London is in the midst of the Industrial Revolution in Sydicate. Factories filled witth child workers belch smoke into the sky throughout the day and night. (Ubisoft)

Greater female, LGBT representation

The supporting cast of historical figures like Karl Marx, Alexander Graham Bell and Florence Nightingale pop in and out to give you missions throughout the game. Most of them are simply varying shades of "eccentric," but they quickly build friendships with Jacob and Evie and end up far more memorable than the majority of the last instalments' casts.

Ubisoft seems to have responded to criticisms that the series has had too few playable and prominent female characters. Evie's role is as prominent as Jacob's, and you can play the lion's share of the game as either character.

Non-player characters show surprising diversity as well, including the Fryes' ally, Indian immigrant Henry Green, and Ned Wynert, a transgender thief and informant.

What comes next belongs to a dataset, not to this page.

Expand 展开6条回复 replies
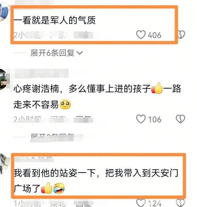Viewport: 197px width, 207px height. (x=57, y=53)
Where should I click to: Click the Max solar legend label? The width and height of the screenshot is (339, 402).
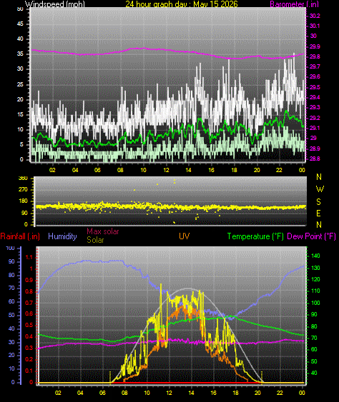tap(103, 231)
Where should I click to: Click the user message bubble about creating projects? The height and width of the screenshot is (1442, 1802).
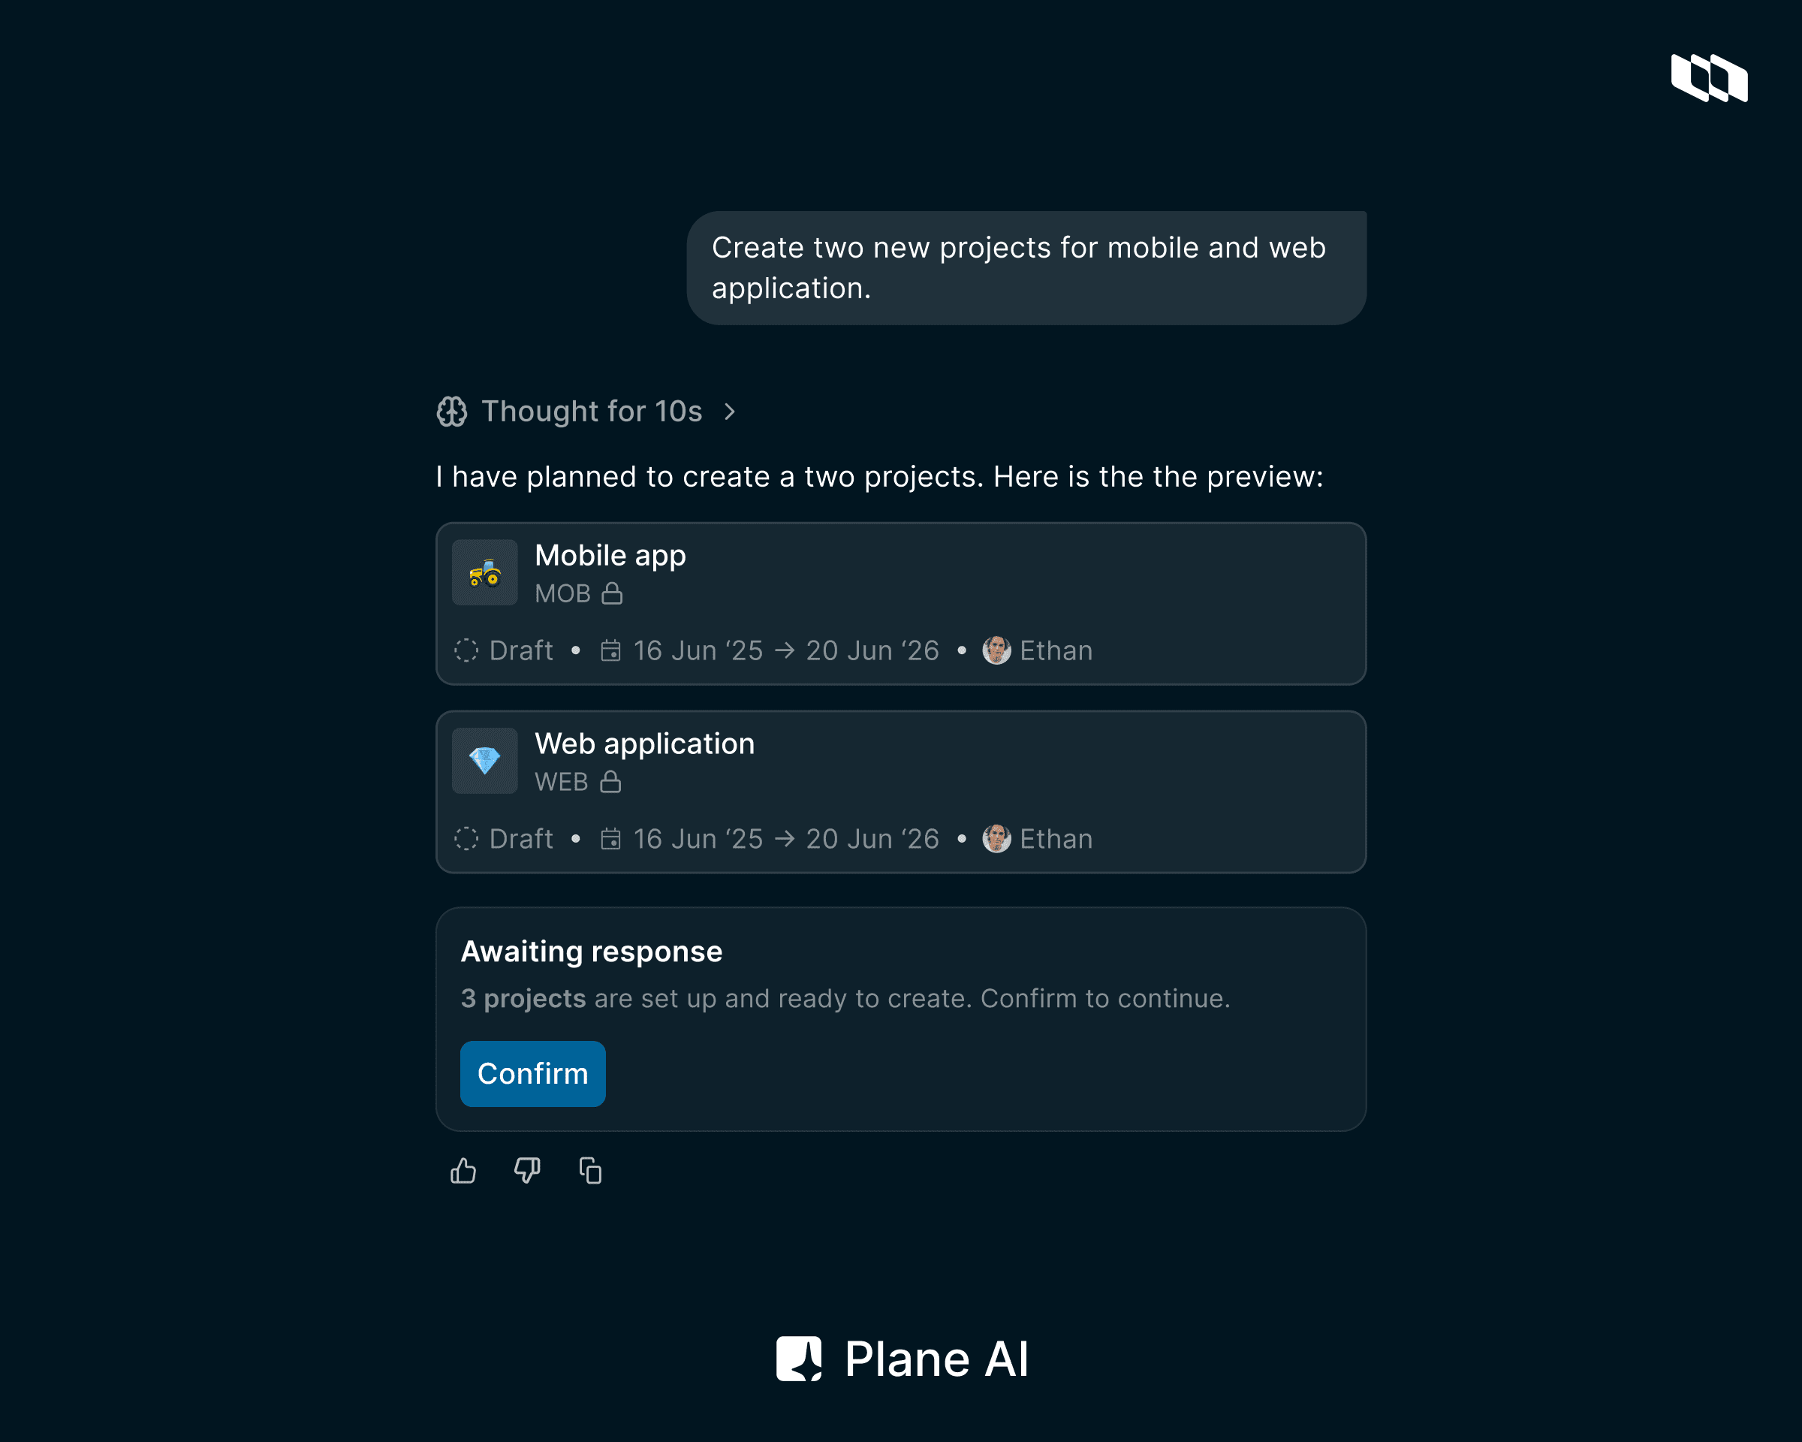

Syndicate features a transgender character named Ned (nee Henrietta) Wynert, a rarity in video games. (Ubisoft)

Refined gameplay

For all of Jacob and Evie's playful banter, it's taken for granted why or how this generally jaunty duo can gleefully stab hundreds of gangsters and petty thieves to death in the streets, in front of crowds of screaming citizens.

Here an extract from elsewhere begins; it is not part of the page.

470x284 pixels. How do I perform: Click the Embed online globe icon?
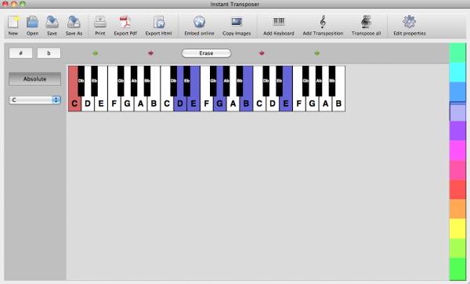tap(199, 22)
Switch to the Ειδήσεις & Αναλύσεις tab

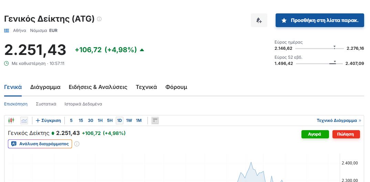(x=98, y=87)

We know even less about when they learned the Assassins' trademark ability to climb every vertical surface known to man, making London's rooftops their personal playground and scaling with little more than a window frame as a handhold.

But this is an Assassin's Creed video game, and like any mega-budget action movie these days, no one's here to learn about people's feelings: they want to see moustache-twirling bad guys get their comeuppance by getting stabbed in the carotid artery.

London, like any other Creed playground, is giant and dense, filled with missions to complete, thugs to beat up and collectibles to pick up for little reason other than they are there to be collected.

London's cathedrals and other architectural landmarks are recreated in meticulous detail. (Ubisoft)

This time around, though, there's more variety to your objectives, and the missions gamers have played for years now (like tailing a spy while avoiding getting spotted yourself) reappear only occasionally.

The Fryes' best gadget might not impress Bond's head of research Q, but it's a godsend for longtime players: a rope launcher can be used Batman-like to propel yourself to the top of buildings, or form zip-lines to race across chasms faster than you can say Nik Wallenda.

Inventive assassination missions

Returning from its introduction in Unity, key assassination missions present multiple options on how to take down your target. In an early standout, you have to infiltrate the Lambeth Asylum to kill John Elliotson, a real-life physician and mesmerist, portrayed as a psychotic with a penchant for public vivisections.

You can simply walk into his class and shank him in the stomach. But if you want to embrace your comically absurd side you can dump a cadaver in a closet and lie on the gurney yourself, covered by a sheet until the perfect moment to turn the tables on the doctor.

Hand-to-hand combat in the Creed games has always felt sluggish in comparison to the best in the genre, but Ubisoft has tightened the mechanics so that punching, dodging and stabbing feel more responsive than before.

The feel is thanks in part to state-of-the-art motion capture technology that mimics the actors' original movements. Evie smashes her opponents' faces with Ronda Rousey-like intensity, while Jacob bobs and weaves with his knuckles and knives like a slinky made out of razor wire.

Alexander Graham Bell is one of several historical figures you meet on your journey through London. (Ubisoft)

Return to form for Ubisoft

For gamers who have been following the series for years, Assassin's Creed: Syndicate's biggest surprise may be that it's better, not worse, than the games that came before it. The missions are more fun. The characters are more fully fleshed out. The glitches have been ironed out – for the most part.

What's left is one of Ubisoft's best games in years and proof that it's still fun to be a historical tourist armed to the teeth once in a while.